Arundel House: Looking Back and Looking Forward

On a family holiday in 1955, Rosie Pidgeon stumbled across the floral linocut (pictured below) in an Alice Springs art gallery.[1] The footnote read that it was created by Amie (Amy) Kingston from her window in the Girl’s Friendly Society (GFS) Hostel, 1933. Upon returning to Sydney, Rosie earnestly searched to obtain a copy, for ‘this linocut was [her] only connection to the GFS period’ – Arundel House was first called the GFS, then CENEF (Church of England National Emergency Fund) and now Arundel House.

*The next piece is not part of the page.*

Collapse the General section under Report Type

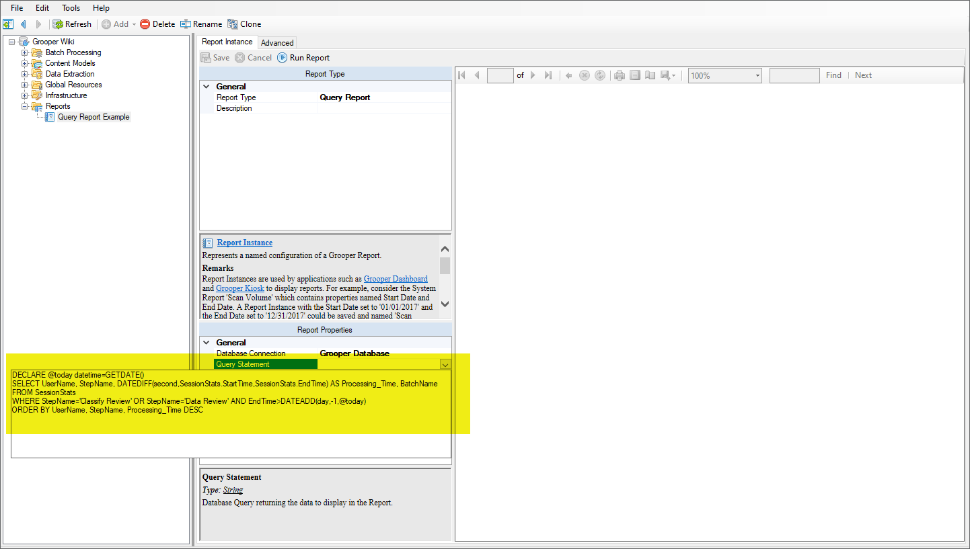(x=207, y=87)
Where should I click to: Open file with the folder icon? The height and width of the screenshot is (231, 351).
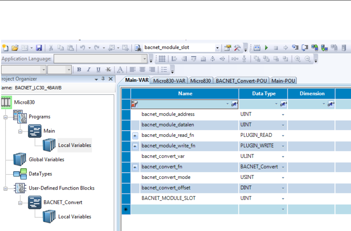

But after some time and numerous phone calls, it appeared that sadly there were no more original artworks.[2] Rosie told me this story when I asked her what she thought Arundel House’s mission is.

Geranium and St John’s, Glebe. Lino block print by Amie (Amy) Kingston, 1933.

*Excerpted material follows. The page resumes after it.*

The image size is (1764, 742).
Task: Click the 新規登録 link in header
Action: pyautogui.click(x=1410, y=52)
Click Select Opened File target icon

This Christian residential college has been a home to young women for almost 100 years. Rosie (now retired) worked as both the Chair of the Arundel House Council and an administrative staff member for the college. I myself am an Arundel alumnus and lived at the college from 2017-2018.

I interviewed Rosie with the intention of building up a timeline of Arundel, beginning in 1920, and felt she dodged my question about Arundel’s mission; this story has nothing to do with mission and vision, I thought. Through some dusty archive digging and further conversations with alumni, however, I have come to realise that Rosie’s response actually reveals the very heart of Arundel’s mission: community.

A house becomes a Home:

For most girls that come to Arundel, they are only living under its roof for a very short time – on average, two to three years. Yet Rosie’s response captures the type of community that Arundel builds; it spans geographical terrains and across time but remains a community nonetheless by the shared experience of living, growing and sharing faith at Arundel. When a girl joins the house, she is not only provided a bed and a meal but she is given a lifelong community. This is particularly significant as many of the girls that join the house come from rural homes and have thus become disconnected from their childhood communities.

Ageing well:

In 2021, Arundel will be celebrating its centenary. The current Director, Mel Hanger, is in the early stages of building an alumni database with the hope of rekindling and strengthening the community that Arundel is. My initial work with Mel, my discussions with alumni and my own personal experiences, have grown in me a deep curiosity to understand how and why the college has nurtured and grown young women across time. I am curious to know how shifts in broader society have influenced the way Arundel has thought about its mission: to what extent is Arundel’s mission today different or perhaps more important than previously, and how can Arundel continue this mission into the future?

My project will focus on these questions of mission through the lenses of community and legacy. I will be engaging orally with alumni to capture their stories and questions on this topic, with the aim of collating their voices into a webpage on which Arundel can launch its centenary.

During my time at Arundel, I never really took much notice of the copy of Kingston’s small, floral artwork displayed in the Front Lounge. Now this artwork has become, for me, a symbol of my part in something bigger. Time has seen significant change but the house has remained the constant that connects us girls. I hope that by joining Mel in Arundel’s database project, and re-connecting alumni to each other and the house, that other alumni may experience this same feeling of re-seeing something with a new understanding and appreciation. I am excited to commemorate the numerous ways Arundel has nurtured and grown young women, and to celebrate the unique community we create.


[1] Amie (Amy) Kingston, Geranium and St John’s, Glebe, Linoblock print on cream wove Japanese vellum paper, 1933, https://artsearch.nga.gov.au/detail.cfm?IRN=37610&PICTAUS=TRUE.

[2] Rosie Pidgeon, “Arundel House History,” interview by Louisa Davidson, 12 October 2020.